Production and international distribution company

Cineville is an American streaming platform, production and international distribution company founded in 1990 by Carl Colpaert and Christoph Henkel. It is trademarked in the US, EU and throughout Latin America.

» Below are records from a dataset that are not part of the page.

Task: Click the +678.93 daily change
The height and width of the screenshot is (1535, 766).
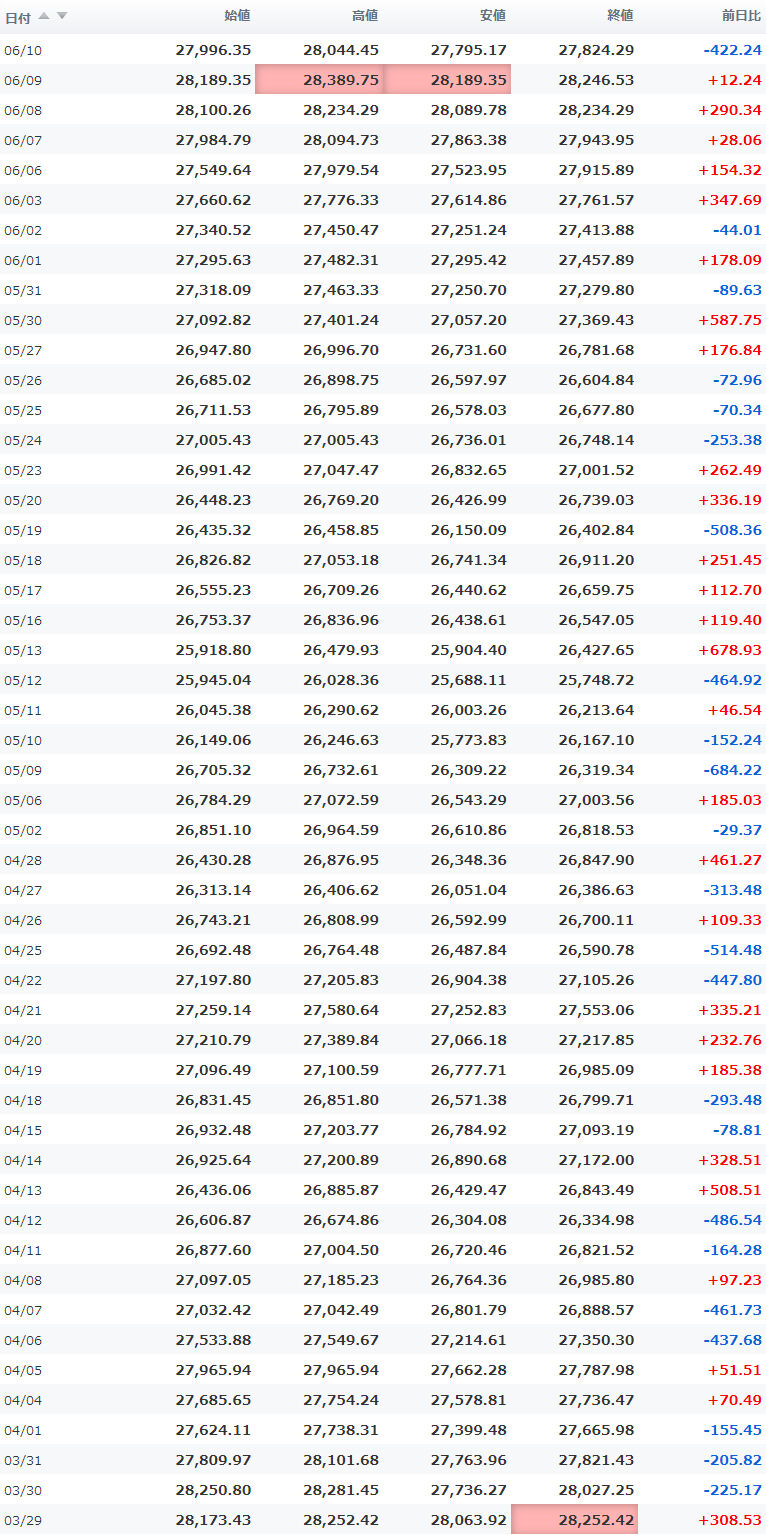Action: pos(730,650)
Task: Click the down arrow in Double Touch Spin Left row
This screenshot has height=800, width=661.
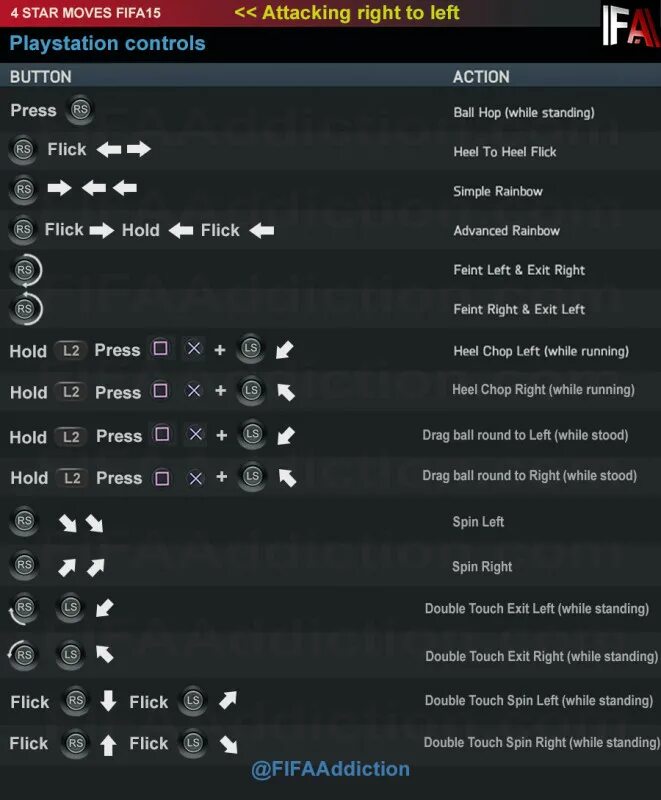Action: pos(108,701)
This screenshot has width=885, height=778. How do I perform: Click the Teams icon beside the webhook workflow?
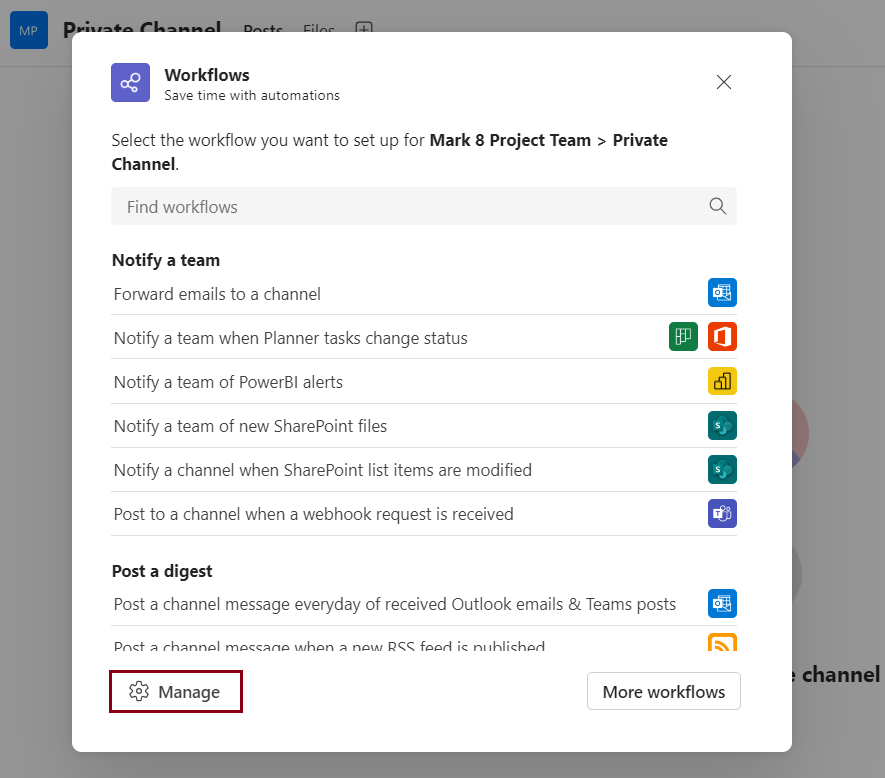(x=722, y=513)
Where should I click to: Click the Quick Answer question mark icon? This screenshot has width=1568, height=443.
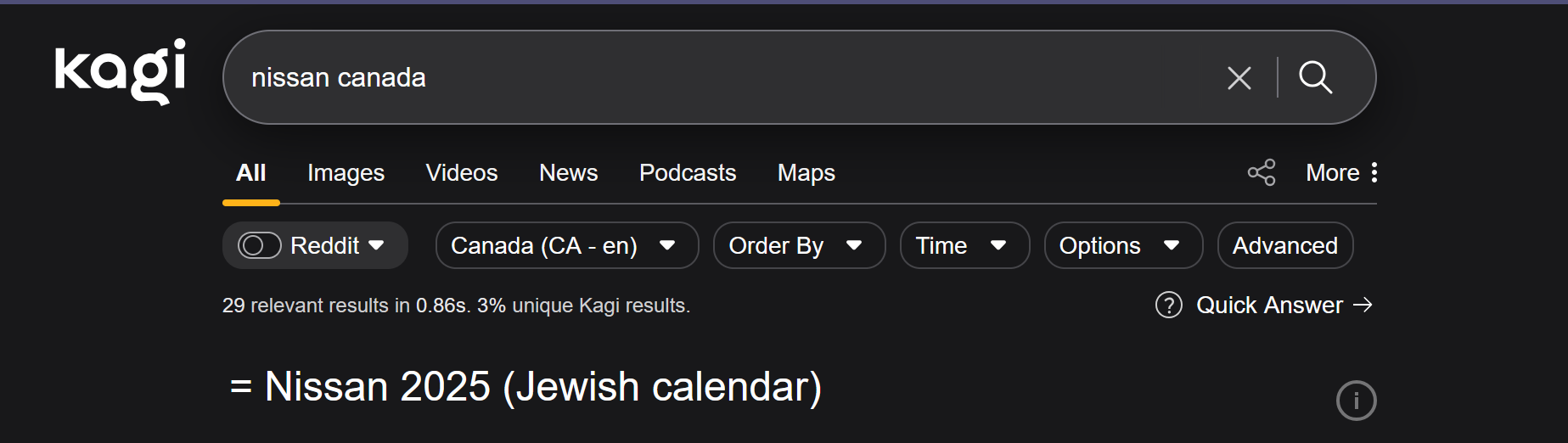(x=1168, y=305)
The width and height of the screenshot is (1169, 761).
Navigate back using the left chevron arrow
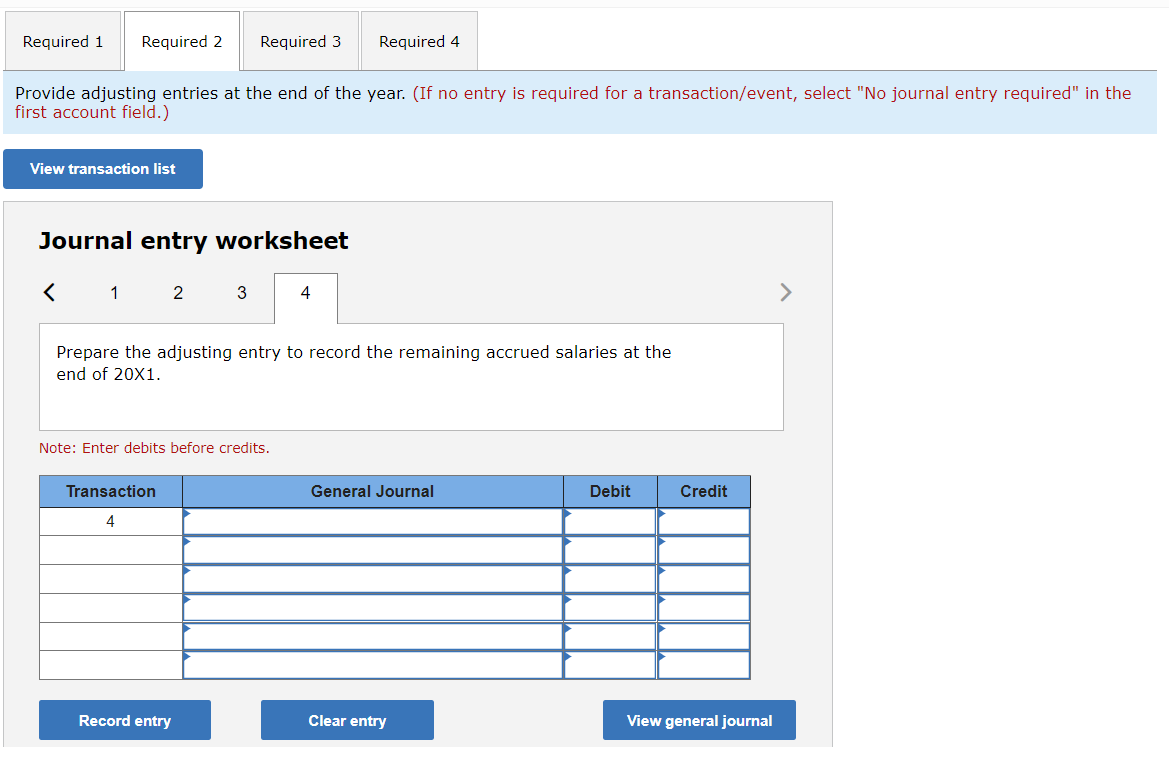tap(48, 292)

Cineville has produced over 55 feature films, which have participated in film festivals including the Sundance Film Festival and Cannes Film Festival.

==Selected filmography==

- Delusion - Columbia Tristar
- Gas Food Lodging (1992) - Columbia Tristar
- Mi Vida Loca (1993) - Sony Classics
- The Crew (film) (1994) - Lionsgate
- Swimming with Sharks (1994) - Lionsgate
- Cafe Society (film) (1995) - Showtime
- The Whole Wide World (1996) - Sony Classics
- Nevada - Columbia Tristar
- The Velocity of Gary (1997) - Columbia Tristar
- Hurlyburly (film) (1997) - New Line Cinema
- Where Eskimos Live (2000) - Cineville
- Mrs. Palfrey at the Claremont (2006) - Cineville/ BBC
- G.I. Jesus (2006) - Cineville
- Black Limousine (film) (2010) - Starz
- Disconnected (2016 film) (2016) - Warner Bros.
- Female Fight Club (2017) - Lionsgate
- Afterward (film) (2020) - Lionsgate
- Paul Is Dead (film) (2021) - Universal UK
- Something About Her (film) (2021) - Amazon prime
- Don't Knock the Rock (2024)

==Awards==
Cineville's second production, Gas Food Lodging, premiered at the Sundance Film Festival and was nominated for the Golden Bear at the Berlinale, winning the Independent Spirit Award for best actress.

Hurlyburly (film) premiered at the Venice Film Festival with Sean Penn winning best actor.

Mrs. Palfrey at the Claremont won the audience award at the Palm Springs Film Festival.